* _TASK OBJECTIVE_
Copy out, without alteration, the lines of the data below from the line with "Resources (248, 166)" to the line with "permalink (9, 115)", including both of those lines.

--------------------------------

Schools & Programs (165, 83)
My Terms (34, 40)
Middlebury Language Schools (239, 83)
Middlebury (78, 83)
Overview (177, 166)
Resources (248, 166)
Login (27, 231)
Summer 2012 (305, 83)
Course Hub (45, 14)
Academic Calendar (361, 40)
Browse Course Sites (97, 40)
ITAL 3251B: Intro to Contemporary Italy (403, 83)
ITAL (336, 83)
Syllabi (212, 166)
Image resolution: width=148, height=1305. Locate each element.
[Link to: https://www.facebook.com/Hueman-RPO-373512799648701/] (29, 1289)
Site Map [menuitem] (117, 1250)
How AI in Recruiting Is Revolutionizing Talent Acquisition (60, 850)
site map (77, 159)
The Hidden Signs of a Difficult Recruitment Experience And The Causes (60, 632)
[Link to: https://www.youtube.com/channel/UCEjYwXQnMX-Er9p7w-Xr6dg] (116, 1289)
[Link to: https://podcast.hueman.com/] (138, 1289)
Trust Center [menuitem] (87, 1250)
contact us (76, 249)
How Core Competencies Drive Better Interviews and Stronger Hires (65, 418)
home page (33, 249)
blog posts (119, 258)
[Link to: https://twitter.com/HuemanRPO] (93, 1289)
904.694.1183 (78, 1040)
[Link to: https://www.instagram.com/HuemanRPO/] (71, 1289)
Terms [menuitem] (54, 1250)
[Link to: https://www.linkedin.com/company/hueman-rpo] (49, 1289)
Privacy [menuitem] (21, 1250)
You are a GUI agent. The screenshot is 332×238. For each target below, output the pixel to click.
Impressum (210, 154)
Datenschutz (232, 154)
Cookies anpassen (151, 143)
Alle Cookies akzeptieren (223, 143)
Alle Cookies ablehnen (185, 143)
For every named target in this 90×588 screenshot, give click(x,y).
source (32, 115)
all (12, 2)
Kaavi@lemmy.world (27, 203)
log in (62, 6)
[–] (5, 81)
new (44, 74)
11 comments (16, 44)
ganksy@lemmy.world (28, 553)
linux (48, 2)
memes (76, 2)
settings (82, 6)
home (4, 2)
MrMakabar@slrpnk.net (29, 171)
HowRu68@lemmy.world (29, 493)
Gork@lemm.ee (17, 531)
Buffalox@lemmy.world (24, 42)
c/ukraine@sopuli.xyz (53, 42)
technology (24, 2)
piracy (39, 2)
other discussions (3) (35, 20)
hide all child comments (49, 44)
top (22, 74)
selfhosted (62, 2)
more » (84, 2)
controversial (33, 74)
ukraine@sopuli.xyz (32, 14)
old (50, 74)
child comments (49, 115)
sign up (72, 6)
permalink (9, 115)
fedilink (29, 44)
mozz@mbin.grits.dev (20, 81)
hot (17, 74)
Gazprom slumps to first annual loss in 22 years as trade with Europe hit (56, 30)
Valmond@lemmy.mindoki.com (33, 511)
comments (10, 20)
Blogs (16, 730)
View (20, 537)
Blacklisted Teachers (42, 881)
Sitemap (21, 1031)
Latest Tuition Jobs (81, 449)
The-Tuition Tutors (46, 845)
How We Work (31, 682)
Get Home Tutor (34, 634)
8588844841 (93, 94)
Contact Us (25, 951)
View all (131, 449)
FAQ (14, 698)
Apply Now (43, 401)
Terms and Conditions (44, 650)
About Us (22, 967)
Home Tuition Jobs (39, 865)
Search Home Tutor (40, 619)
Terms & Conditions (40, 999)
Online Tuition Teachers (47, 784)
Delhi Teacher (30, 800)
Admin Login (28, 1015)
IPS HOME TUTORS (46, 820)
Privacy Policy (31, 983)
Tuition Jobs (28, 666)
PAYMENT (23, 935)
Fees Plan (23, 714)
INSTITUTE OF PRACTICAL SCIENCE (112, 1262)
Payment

--------------------------------

* _SOLUTION TO THIS TASK_
Resources (248, 166)
Login (27, 231)
Summer 2012 (305, 83)
Course Hub (45, 14)
Academic Calendar (361, 40)
Browse Course Sites (97, 40)
ITAL 3251B: Intro to Contemporary Italy (403, 83)
ITAL (336, 83)
Syllabi (212, 166)
Image resolution: width=148, height=1305. Locate each element.
[Link to: https://www.facebook.com/Hueman-RPO-373512799648701/] (29, 1289)
Site Map [menuitem] (117, 1250)
How AI in Recruiting Is Revolutionizing Talent Acquisition (60, 850)
site map (77, 159)
The Hidden Signs of a Difficult Recruitment Experience And The Causes (60, 632)
[Link to: https://www.youtube.com/channel/UCEjYwXQnMX-Er9p7w-Xr6dg] (116, 1289)
[Link to: https://podcast.hueman.com/] (138, 1289)
Trust Center [menuitem] (87, 1250)
contact us (76, 249)
How Core Competencies Drive Better Interviews and Stronger Hires (65, 418)
home page (33, 249)
blog posts (119, 258)
[Link to: https://twitter.com/HuemanRPO] (93, 1289)
904.694.1183 (78, 1040)
[Link to: https://www.instagram.com/HuemanRPO/] (71, 1289)
Terms [menuitem] (54, 1250)
[Link to: https://www.linkedin.com/company/hueman-rpo] (49, 1289)
Privacy [menuitem] (21, 1250)
You are a GUI agent. The screenshot is 332×238. For each target below, output the pixel to click.
Impressum (210, 154)
Datenschutz (232, 154)
Cookies anpassen (151, 143)
Alle Cookies akzeptieren (223, 143)
Alle Cookies ablehnen (185, 143)
For every named target in this 90×588 screenshot, give click(x,y).
source (32, 115)
all (12, 2)
Kaavi@lemmy.world (27, 203)
log in (62, 6)
[–] (5, 81)
new (44, 74)
11 comments (16, 44)
ganksy@lemmy.world (28, 553)
linux (48, 2)
memes (76, 2)
settings (82, 6)
home (4, 2)
MrMakabar@slrpnk.net (29, 171)
HowRu68@lemmy.world (29, 493)
Gork@lemm.ee (17, 531)
Buffalox@lemmy.world (24, 42)
c/ukraine@sopuli.xyz (53, 42)
technology (24, 2)
piracy (39, 2)
other discussions (3) (35, 20)
hide all child comments (49, 44)
top (22, 74)
selfhosted (62, 2)
more » (84, 2)
controversial (33, 74)
ukraine@sopuli.xyz (32, 14)
old (50, 74)
child comments (49, 115)
sign up (72, 6)
permalink (9, 115)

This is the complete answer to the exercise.